Tariffs on 545 US goods, valued at $34 billion, including agricultural products, autos and aquatic goods, will take effect on July 6. Tariffs on 114 other items, including chemical products, medical equipment and energy products, will be announced at a later date, the commission said in a statement.
Wang Chen, vice-chairman of the Standing Committee of the National People’s Congress, expressed the hope in Washington that the US would treat China-US relations from the perspective of the strategic and overall picture and properly manage sensitive issues and differences. Wang visited the US from June 13 to 16 at the invitation of the US Congress.
Louis Kuijs, head of Asian economics at the Oxford Economics think tank, said the economic impact of the US tariffs will cause growing uncertainty and risks affecting business confidence and investment, especially cross-border investment.
“Thus, there will be an impact on growth in China, the US and elsewhere, at a sensitive time for the global economy,” Kuijs said.
The US, meanwhile, is also busy arguing with traditional allies such as the European Union, Canada and Mexico in a separate dispute over steel and aluminum.
Zhang Zhiwei, chief China economist at Deutsche Bank, said a trade war may put US multinationals in danger. The current policy discussion focuses on trade, while the role of multinationals through foreign direct investment is often overlooked. Their operations in other countries help boost the US economy and employment.
“The US ran a trade deficit of $0.5 trillion against the rest of the world in 2017, but once we count in the overseas sales of these multinationals, the US has a surplus of $0.9 trillion,” Zhang said.
Zhang said US multinationals accounted for one-fifth of total employment in the country. The US unemployment rate is lower than its major trading partners to some extent because of the success of the US multinationals. The threat of a trade war may put their success at risk.
US Chamber of Commerce President and CEO Thomas J. Donohue said imposing tariffs places the cost “squarely on the shoulders” of consumers, manufacturers, farmers and ranchers in the US.
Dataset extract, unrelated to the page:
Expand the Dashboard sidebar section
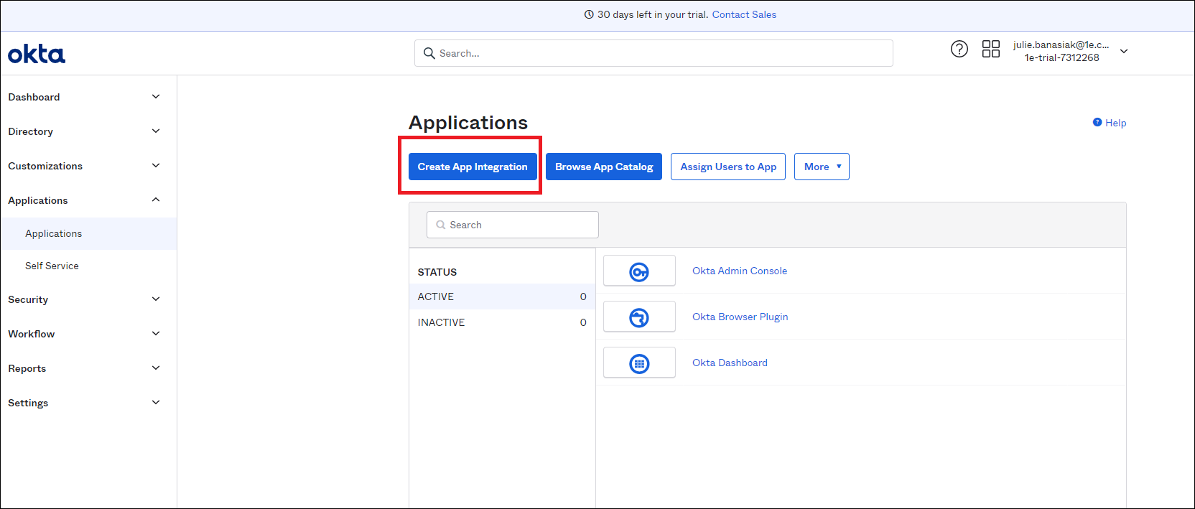The width and height of the screenshot is (1195, 509). coord(156,97)
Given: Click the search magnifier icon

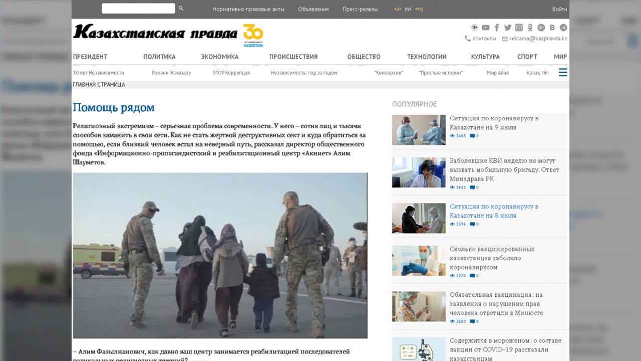Looking at the screenshot, I should [181, 9].
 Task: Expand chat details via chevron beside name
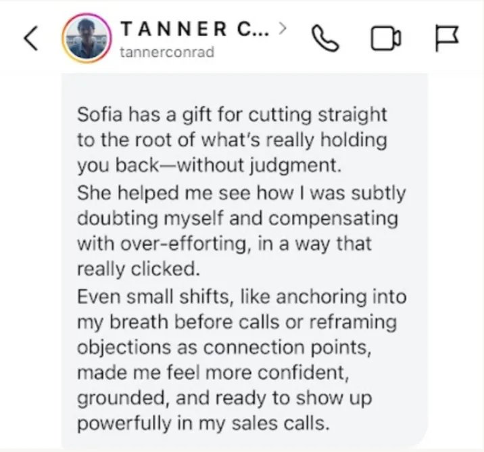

“This is not the right approach,” Donohue said in a statement.
The US National Retail Federation said the new tariffs and China’s ensuing retaliatory moves threaten to erode economic gains in the US.
“Tax reform has increased the paychecks of American workers, encouraged US companies to expand and invest in their workforces, and unleashed the strongest levels of consumer confidence in a generation. Unfortunately, these tariffs and the retaliation China has promised put all this economic progress at risk,” federation President and CEO Matthew Shay said.
Kevin Brady, US House Ways and Means Committee chairman, said: “These tariffs make it more difficult to sell more ‘Made in America’ products globally and expose many of our industries－particularly agriculture and chemicals－to devastating retaliation.”
Wei Jianguo, a former vice-minister of commerce, said China’s response is a precise strike and a severe blow to the US. All economic and trade agreements in the areas of energy and agriculture reached in previous talks will fail to take effect due to the US’s latest unilateral move, Wei said.
“China must aim at the US’s weakest points to make the strike as US ‘fight and talk’ trade policies with China will continue in the long run,” he said.
“The deterioration of trade ties between the two economies will derail US economic growth,” Wei said. “The earlier achievements of the Trump administration in terms of employment and taxation policy will be cast away. All these factors will be beyond the US’s expectations.”